# DOCUMENT SEGMENT
There
are many aspects of a bike's shape that affect its behaviour, but
the one that is most easily identifiable is the geometry of the forks.
We inherited it from the bicycle and it is this that sets a Harley-Davidson
apart from a Yamaha R1, a cruiser against a trail bike, a tourer against
a sportster. Without straying from the special interest area of these
pages, the differences can be see quite graphically between the two
rising stars of the Motor Company's ranges: the V-Rod and the Firebolt.
The V-Rod's forks are kicked out further than any production motorcycle
before it, while the Firebolt's are tucked in tighter than
any other bike its size has so far dared to attempt.
But
what are the implications beyond the cosmetic?
Well,
it's really quite simple, in its basic form.
The
relationship between the frame and front wheel is governed by a
number of factors, and because the front wheel is the steering wheel
of a motorcycle, the handling of the bike is radically affected.
Rake
It all starts off at the headstock of the frame. No mystery here:
the frame needs to join with the forks and it does so at a tube
with bearings at the top and bottom through which passes the fork's
steering head. The angle of this tube to the vertical, when the
bike is fully trimmed, is referred to as the rake, and in
all but specific custom applications, the angle of this tube, the
steering head, is the same angle as the pivot point of the forks.
The
rake is NOT the angle of the forks, although in a lot - if not the
vast majority - of cases they happen to be the same, but Harley
have been playing. Not often known for ground-breaking engineering,
Harley-Davidson are more adventurous than most in playing with the
fork yokes to such an extent that the apparent rake, seen in the
more easily spotted fork legs, is not always as it appears. The
first time we were really aware of it was the 4-speed FXWG which
shared the common FL frame of the shovelhead Electra Glide, complete
with its 30-degree rake, and they built a couple
of degrees into the yokes to give it the appearance of a chopper
without rejigging for the chassis. Neat idea, but not new to the
Motor Company who had been doing the opposite with the Glides for
years with a -2 degree rake.
Small
differences had been seen before but the odd half a degree or so
can be explained by the height of the back end off the ground compared
to the front: if the back end is lower, and the front end higher,
the whole bike's natural horizontal line slopes up at the front,
thereby making the natural vertical line lean backwards, affecting
the rake. To see that at its most visible, dig out a copy of an
early-seventies bike magazine and check out the effect of sticking
twelve-inch overs into an unmodified frame: it makes a British vertical
twin look like the back two pots off a Honda V4 and makes you worry
for the poor oil pump that has to scavenge its crucial juices from
a completely different place than Edward, Bert or Val ever anticipated.

# GOAL
Rewrite the part of the passage on fork geometry that begins with the words containing "The V-Rod's forks" and ends with "dared to attempt.", changing "tucked in tighter" to "pulled in closer".

# LISTING
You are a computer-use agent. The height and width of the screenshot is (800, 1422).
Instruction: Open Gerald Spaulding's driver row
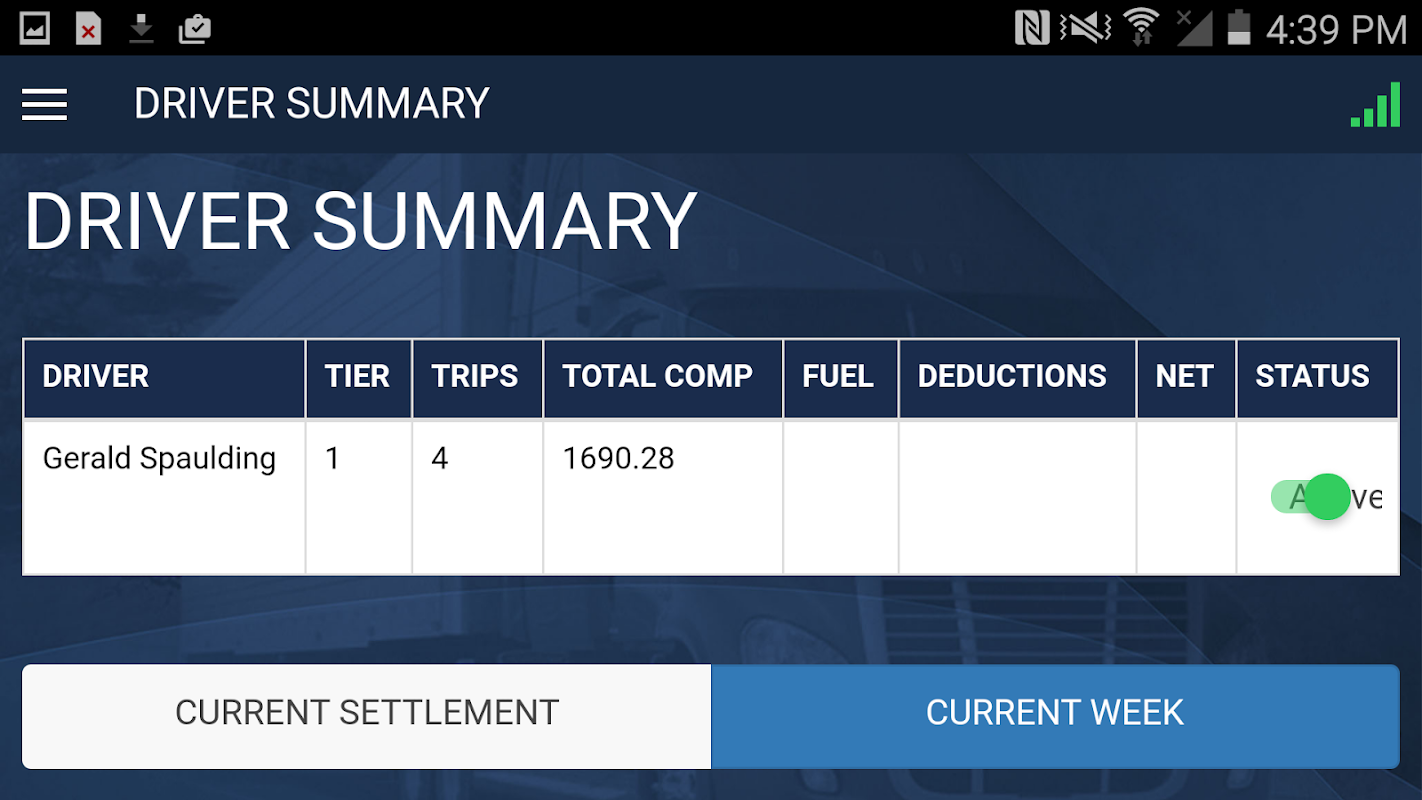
==
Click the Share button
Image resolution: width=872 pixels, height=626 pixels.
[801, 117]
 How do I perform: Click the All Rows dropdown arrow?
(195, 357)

# RESULT FOR THIS EXERCISE
The V-Rod's forks are kicked out further than any production motorcycle
before it, while the Firebolt's are pulled in closer than
any other bike its size has so far dared to attempt.